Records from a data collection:
+ + +

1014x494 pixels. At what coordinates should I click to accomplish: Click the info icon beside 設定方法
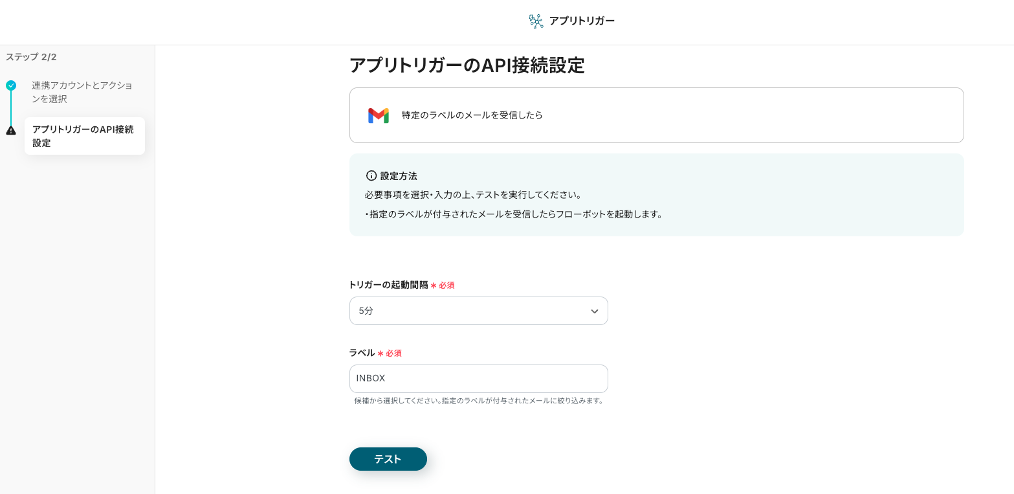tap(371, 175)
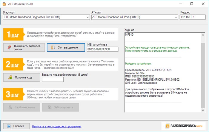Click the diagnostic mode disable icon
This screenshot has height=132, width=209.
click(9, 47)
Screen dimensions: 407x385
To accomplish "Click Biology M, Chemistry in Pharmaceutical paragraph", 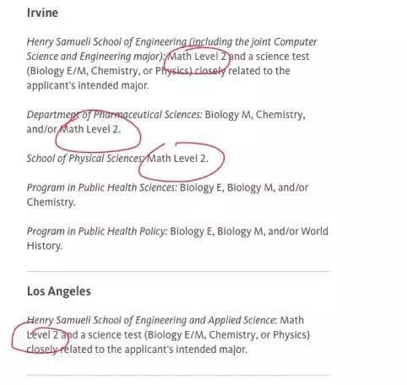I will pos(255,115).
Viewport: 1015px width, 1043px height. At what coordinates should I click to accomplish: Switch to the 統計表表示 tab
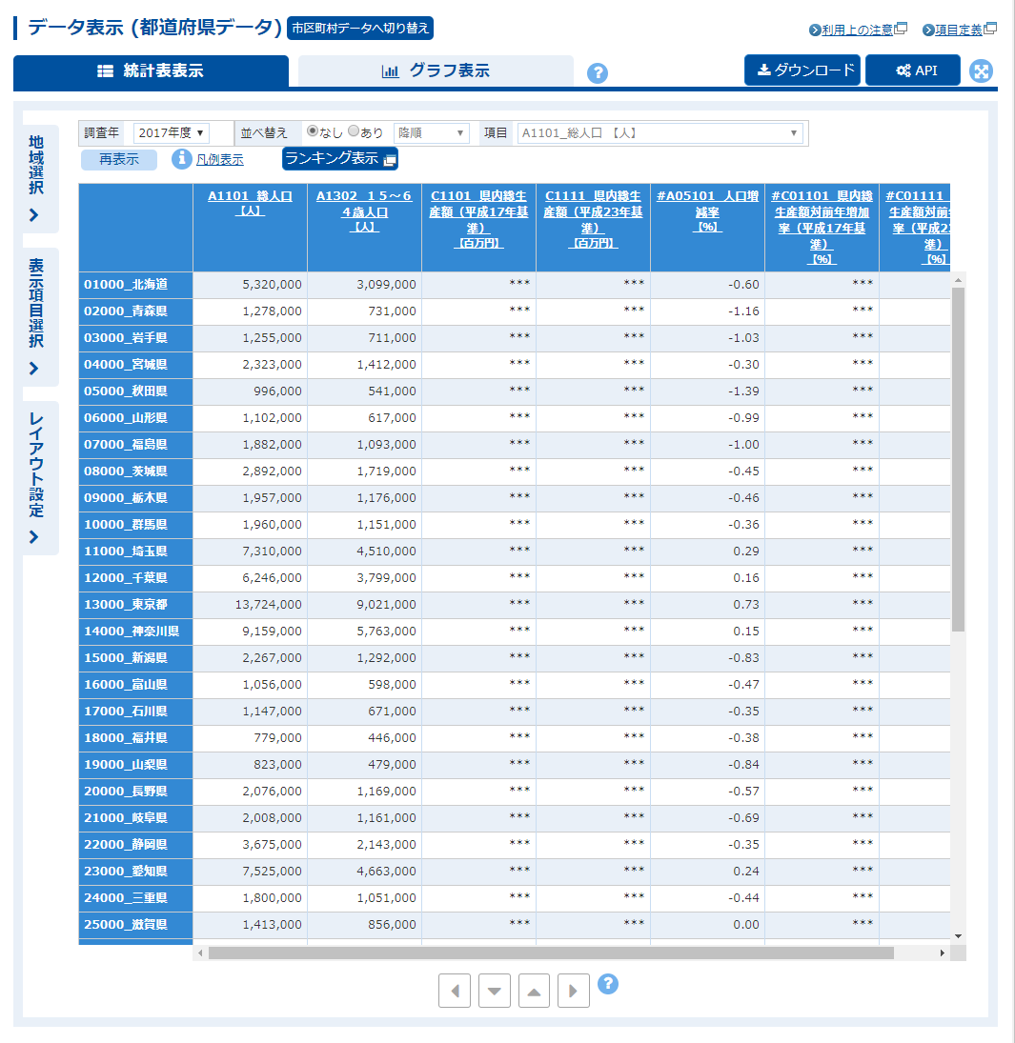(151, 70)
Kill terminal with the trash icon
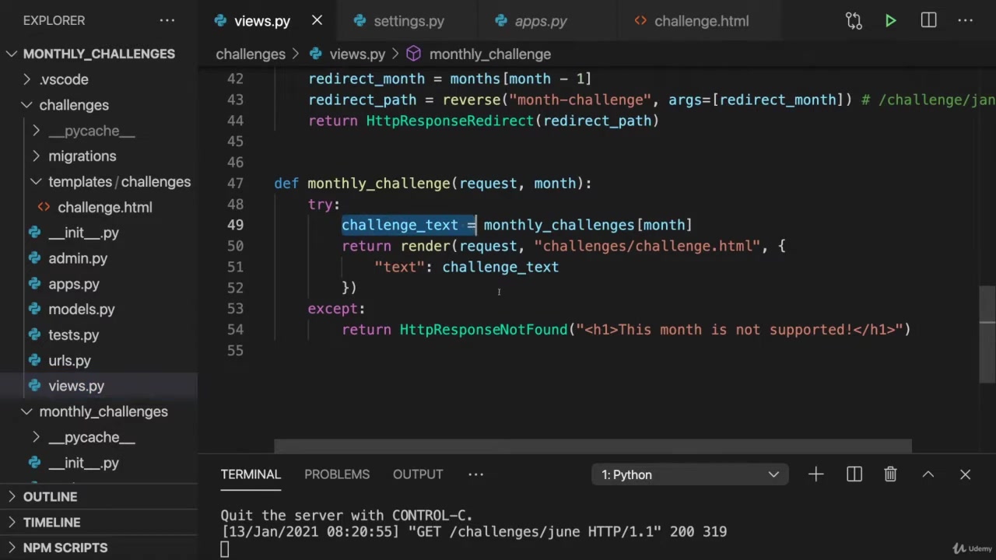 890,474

+ + +

WHAT YOU WILL DO —
Take the line containing "Viewport: 1015px width, 1043px" and all lines after it to the end of the data above, and reproduce them exactly, leaving out pictures. Nothing else belongs in the copy.

ANSWER BELOW —
Viewport: 1015px width, 1043px height. At what coordinates should I click to accomplish: Switch to the 統計表表示 tab
(151, 70)
Kill terminal with the trash icon
 890,474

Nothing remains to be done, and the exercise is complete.